(Data items)
____

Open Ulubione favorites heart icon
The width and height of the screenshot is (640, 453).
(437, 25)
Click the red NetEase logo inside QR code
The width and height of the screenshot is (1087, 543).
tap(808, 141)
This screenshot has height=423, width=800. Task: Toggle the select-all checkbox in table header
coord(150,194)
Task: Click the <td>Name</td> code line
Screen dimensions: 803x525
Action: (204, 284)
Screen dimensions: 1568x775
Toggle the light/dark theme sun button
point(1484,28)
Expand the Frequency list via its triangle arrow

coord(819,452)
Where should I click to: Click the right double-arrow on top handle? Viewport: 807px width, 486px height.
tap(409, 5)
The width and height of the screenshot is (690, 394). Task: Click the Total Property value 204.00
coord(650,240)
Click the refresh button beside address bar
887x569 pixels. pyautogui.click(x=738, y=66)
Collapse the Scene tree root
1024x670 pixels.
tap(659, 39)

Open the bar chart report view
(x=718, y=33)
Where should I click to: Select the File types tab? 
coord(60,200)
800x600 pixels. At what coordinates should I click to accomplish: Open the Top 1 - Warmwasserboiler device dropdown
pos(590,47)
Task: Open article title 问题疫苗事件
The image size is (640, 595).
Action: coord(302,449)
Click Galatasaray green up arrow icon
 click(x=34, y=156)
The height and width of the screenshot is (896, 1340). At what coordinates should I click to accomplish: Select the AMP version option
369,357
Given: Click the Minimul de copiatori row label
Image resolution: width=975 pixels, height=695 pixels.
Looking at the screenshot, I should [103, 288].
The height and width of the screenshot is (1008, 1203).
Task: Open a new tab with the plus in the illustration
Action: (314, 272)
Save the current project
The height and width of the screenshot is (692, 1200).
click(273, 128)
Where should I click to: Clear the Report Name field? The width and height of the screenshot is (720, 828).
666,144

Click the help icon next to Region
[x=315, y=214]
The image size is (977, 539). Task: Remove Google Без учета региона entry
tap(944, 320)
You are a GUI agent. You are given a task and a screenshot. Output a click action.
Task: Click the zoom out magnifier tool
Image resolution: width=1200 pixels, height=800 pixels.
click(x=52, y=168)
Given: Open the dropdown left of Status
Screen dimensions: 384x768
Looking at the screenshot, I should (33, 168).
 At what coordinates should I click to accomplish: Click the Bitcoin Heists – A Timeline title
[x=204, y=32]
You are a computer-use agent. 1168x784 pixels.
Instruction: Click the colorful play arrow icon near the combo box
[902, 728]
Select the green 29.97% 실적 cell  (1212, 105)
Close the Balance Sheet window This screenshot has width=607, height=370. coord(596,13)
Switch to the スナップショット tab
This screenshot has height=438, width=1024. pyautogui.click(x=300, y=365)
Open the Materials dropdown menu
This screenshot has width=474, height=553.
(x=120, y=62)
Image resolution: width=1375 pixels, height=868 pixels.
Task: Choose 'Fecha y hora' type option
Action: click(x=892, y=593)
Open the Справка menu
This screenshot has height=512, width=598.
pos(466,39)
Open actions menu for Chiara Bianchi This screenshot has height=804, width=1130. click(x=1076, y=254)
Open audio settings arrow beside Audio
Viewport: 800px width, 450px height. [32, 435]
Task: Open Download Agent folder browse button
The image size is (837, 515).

____

All of the records go in your answer, copied exactly.

[WRITTEN REPLY]:
Open Ulubione favorites heart icon
The width and height of the screenshot is (640, 453).
(437, 25)
Click the red NetEase logo inside QR code
The width and height of the screenshot is (1087, 543).
tap(808, 141)
This screenshot has height=423, width=800. Task: Toggle the select-all checkbox in table header
coord(150,194)
Task: Click the <td>Name</td> code line
Screen dimensions: 803x525
Action: (204, 284)
Screen dimensions: 1568x775
Toggle the light/dark theme sun button
point(1484,28)
Expand the Frequency list via its triangle arrow

coord(819,452)
Where should I click to: Click the right double-arrow on top handle? Viewport: 807px width, 486px height.
tap(409, 5)
The width and height of the screenshot is (690, 394). Task: Click the Total Property value 204.00
coord(650,240)
Click the refresh button beside address bar
887x569 pixels. pyautogui.click(x=738, y=66)
Collapse the Scene tree root
1024x670 pixels.
tap(659, 39)

Open the bar chart report view
(x=718, y=33)
Where should I click to: Select the File types tab? 
coord(60,200)
800x600 pixels. At what coordinates should I click to accomplish: Open the Top 1 - Warmwasserboiler device dropdown
pos(590,47)
Task: Open article title 问题疫苗事件
The image size is (640, 595).
Action: coord(302,449)
Click Galatasaray green up arrow icon
 click(x=34, y=156)
The height and width of the screenshot is (896, 1340). At what coordinates should I click to accomplish: Select the AMP version option
369,357
Given: Click the Minimul de copiatori row label
Image resolution: width=975 pixels, height=695 pixels.
Looking at the screenshot, I should [103, 288].
The height and width of the screenshot is (1008, 1203).
Task: Open a new tab with the plus in the illustration
Action: (314, 272)
Save the current project
The height and width of the screenshot is (692, 1200).
click(273, 128)
Where should I click to: Clear the Report Name field? The width and height of the screenshot is (720, 828).
666,144

Click the help icon next to Region
[x=315, y=214]
The image size is (977, 539). Task: Remove Google Без учета региона entry
tap(944, 320)
You are a GUI agent. You are given a task and a screenshot. Output a click action.
Task: Click the zoom out magnifier tool
Image resolution: width=1200 pixels, height=800 pixels.
click(x=52, y=168)
Given: Open the dropdown left of Status
Screen dimensions: 384x768
Looking at the screenshot, I should (33, 168).
 At what coordinates should I click to accomplish: Click the Bitcoin Heists – A Timeline title
[x=204, y=32]
You are a computer-use agent. 1168x784 pixels.
Instruction: Click the colorful play arrow icon near the combo box
[902, 728]
Select the green 29.97% 실적 cell  (1212, 105)
Close the Balance Sheet window This screenshot has width=607, height=370. coord(596,13)
Switch to the スナップショット tab
This screenshot has height=438, width=1024. pyautogui.click(x=300, y=365)
Open the Materials dropdown menu
This screenshot has width=474, height=553.
(x=120, y=62)
Image resolution: width=1375 pixels, height=868 pixels.
Task: Choose 'Fecha y hora' type option
Action: click(x=892, y=593)
Open the Справка menu
This screenshot has height=512, width=598.
pos(466,39)
Open actions menu for Chiara Bianchi This screenshot has height=804, width=1130. click(x=1076, y=254)
Open audio settings arrow beside Audio
Viewport: 800px width, 450px height. [32, 435]
Task: Open Download Agent folder browse button
The image size is (837, 515).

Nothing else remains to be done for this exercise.